### Problem description:
The data below is to be repeated in full, exactly as given.

*** Material to process Section Begins ***

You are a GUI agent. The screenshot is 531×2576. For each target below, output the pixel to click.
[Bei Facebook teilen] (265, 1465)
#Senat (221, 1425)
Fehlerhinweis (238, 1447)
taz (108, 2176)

*** Material to process Section Ends ***

### Written answer:
You are a GUI agent. The screenshot is 531×2576. For each target below, output the pixel to click.
[Bei Facebook teilen] (265, 1465)
#Senat (221, 1425)
Fehlerhinweis (238, 1447)
taz (108, 2176)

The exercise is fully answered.